Das Misstrauensvotum gegen die Bremer Bildungssenatorin Sascha Aulepp (SPD) ist gescheitert. Die Bremische Bürgerschaft lehnte einen entsprechenden Antrag in einer Sondersitzung mit 46 von 85 Stimmen ab. 36 Abgeordnete befürworteten den Antrag, drei enthielten sich. Die CDU-Fraktion wirft der Senatorin unzureichende Führung der Bildungsbehörde vor und wollte ihr das Vertrauen entziehen.

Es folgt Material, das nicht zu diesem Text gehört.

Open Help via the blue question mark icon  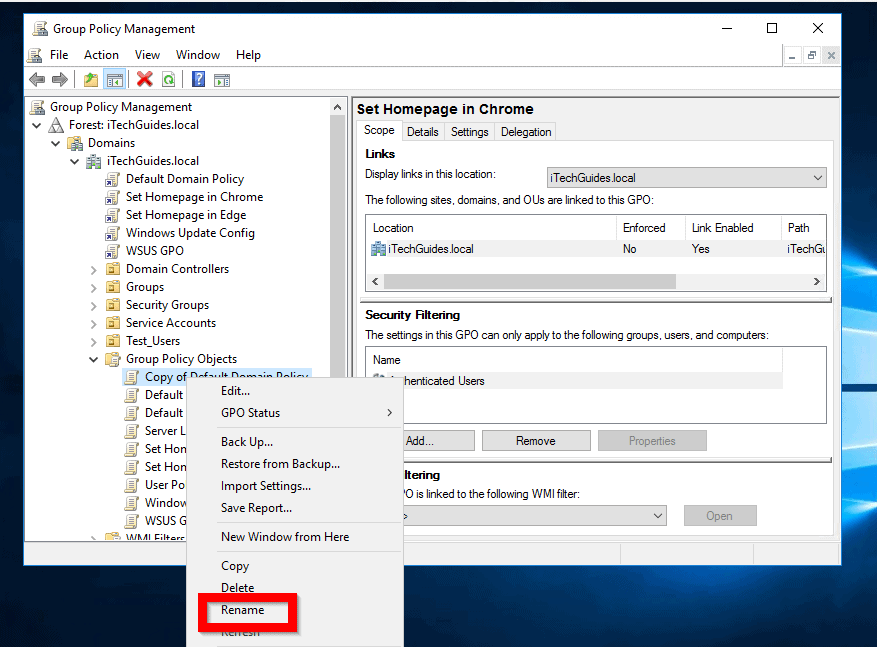coord(201,79)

Misstrauensantrag wegen Haushaltssperre
Der CDU-Fraktionsvorsitzende Frank Imhoff zählte grundlegende Probleme des Bremer Bildungssystems auf: das schlechte Abschneiden des kleinsten Bundeslandes bei Bildungsstudien, geringe Deutschkenntnisse vieler Schülerinnen und Schülern, fehlende Fachkräfte in Kitas und Schulen sowie die hohe Quote bei Schulabbrechern. Dafür trage die Bildungssenatorin die Verantwortung, sagte Imhoff und wandte sich direkt an Aulepp. «Wir glauben nicht mehr an einer Wende im Bildungsressort, jedenfalls nicht mit Ihrer Führung.»
Ausschlaggebend für den Misstrauensantrag der CDU-Fraktion war nach eigenen Angaben aber eine Haushaltssperre, die das Ressort fünf Wochen nach der Verabschiedung des Haushalts verhängt hatte. «Gerade in der Haushaltsfrage und im Finanzbereich herrscht Chaos», kritisiert der CDU-Fraktionsvorsitzende. Das Jahresbudget für die Energiekosten sei schon nach sechs Monaten aufgebracht gewesen.